それは「作られたアメリカ中流家族」でありましたが、目の大きなルーシーの顔とスタイルは、強烈なインパクトを私に与えました。
鼻の高さは、小学校の美術教室に置いてあった「ブロンズ」像であり、キラキラ光る金髪は、美術図鑑にあった絵でした。日常は、親父がステテコ姿で畳に寝転び、近所にはオシャレをしているような女性は居ず、みんな大きな声で話し、騒がしい日々でした。
映画館で見る大人は背広にネクタイで、裕次郎は喧嘩が強く明るくて、若大将はギターを弾いて歌い、星ゆり子さんは言葉使いが丁寧でした。
「何してるんや〜こら〜!」なんて言わず、狭い現実から見る外人は、どう見ても「優秀な」人間のようにしか見えず、比較して我が街は、ひどく「劣って」いたのでした。
このような歪みは正される機会を与えられず、それは誰かが言いそうな「個人」の問題であり、マーブルチョコレートが欲しいと思うのは身のほどを知らないことなのだからと、そんな事は誰も言わないにしても分かっていて、金持ちをうらやむ事は間違いなのでした。
テレビで知る「現実」にはすぐにでも手が届きそうには思うのに、身の周りの現実を知れば知るほど遠のいたのでした。

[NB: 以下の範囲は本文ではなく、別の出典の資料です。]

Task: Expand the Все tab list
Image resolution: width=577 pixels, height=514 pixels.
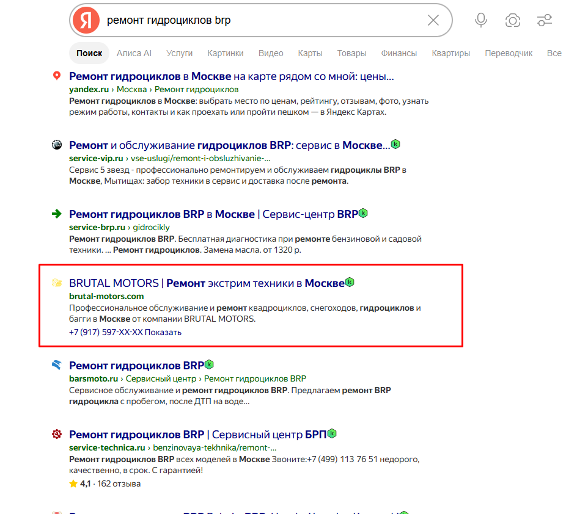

美に対する憧れは、そういった日常生活からもたらされた意識に、ある時には反動となりある時には同調してきました。
優しい言葉使いの女の子に憧れるくせに正直になれず、美人が手放しで好きなくせに、自らを何処か制限しているという、意識の二重構造の中に、悶々とする青春時代でした。
先生や大人たちは建て前でしゃべる、しかし、身の周りの大人は「ええもんはええ」と言う。ベッピンは男のカイショであり、そんな高値の花を手に入れるのだと笑う。
初恋や恋愛をした女性は、私のあの頃の、どんな私が求めた相手だったのかを想う。その時々の私の自身の価値観を振り返る。
そして、また、女性美を考えてみる。
本当に見なければならないところ、そこに焦点の合わない諸々のコビリついたアクがある。この目は、そんな役割さえ果たしていない。ピントを拡大するばかりで、肝心なものが見えてもいない。
こんな年齢になってようやく、私はそんな事を一人笑って言えるようにはなった。